- [INPUT DATA]
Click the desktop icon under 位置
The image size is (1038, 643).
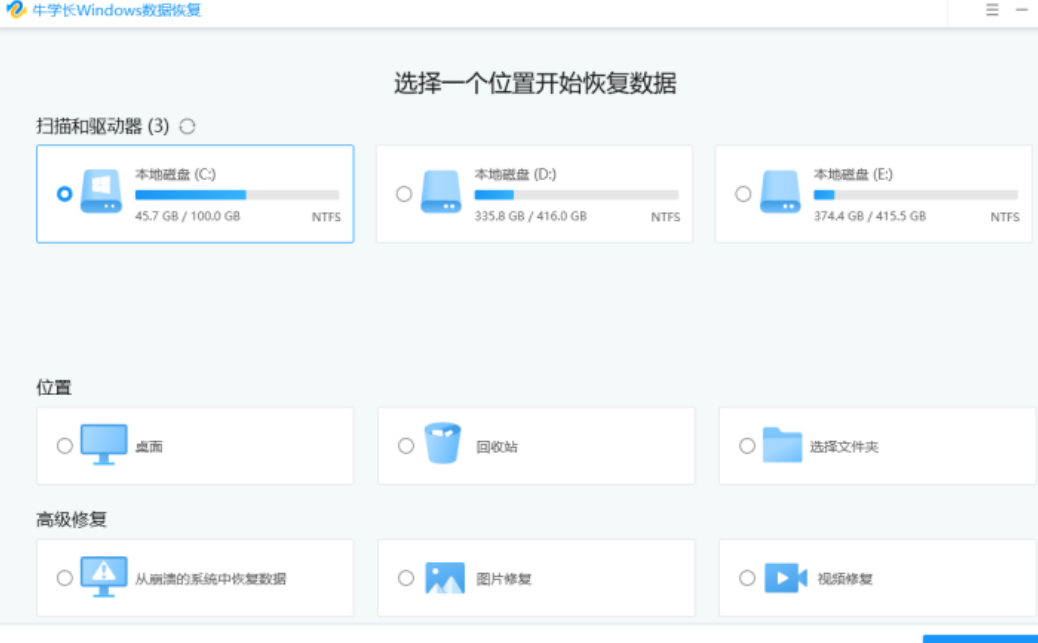coord(101,445)
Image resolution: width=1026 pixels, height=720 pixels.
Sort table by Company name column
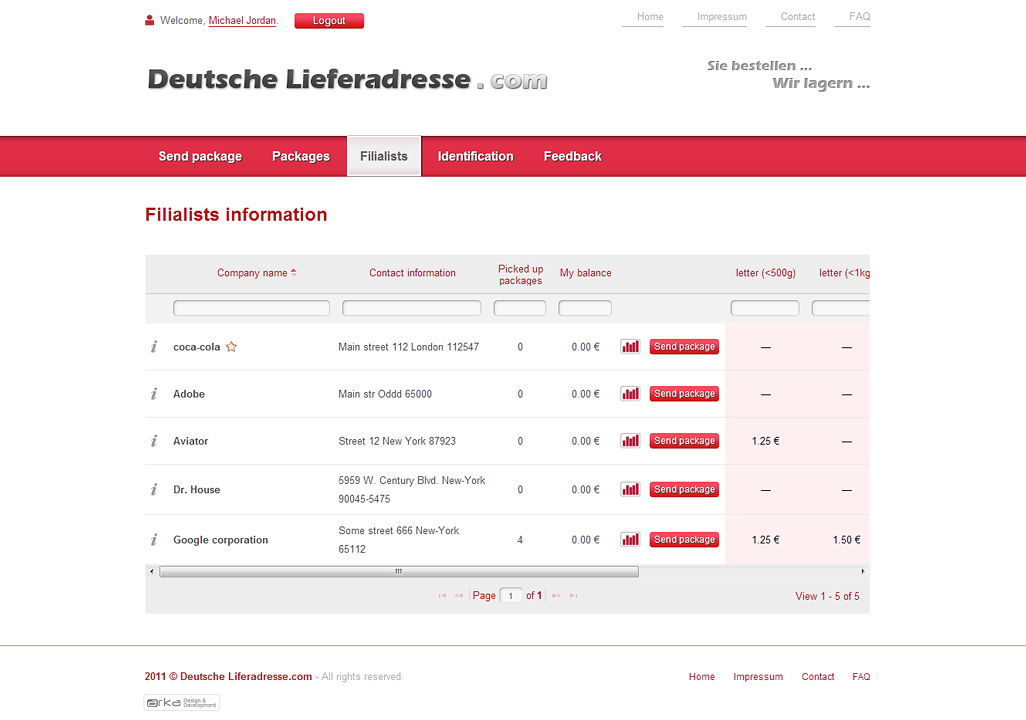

- [THE PROBLEM] None of the pictures should be kept; reproduce all the remaining material exactly.

- [TASK RESPONSE]
Click the desktop icon under 位置
The image size is (1038, 643).
coord(101,445)
Image resolution: width=1026 pixels, height=720 pixels.
Sort table by Company name column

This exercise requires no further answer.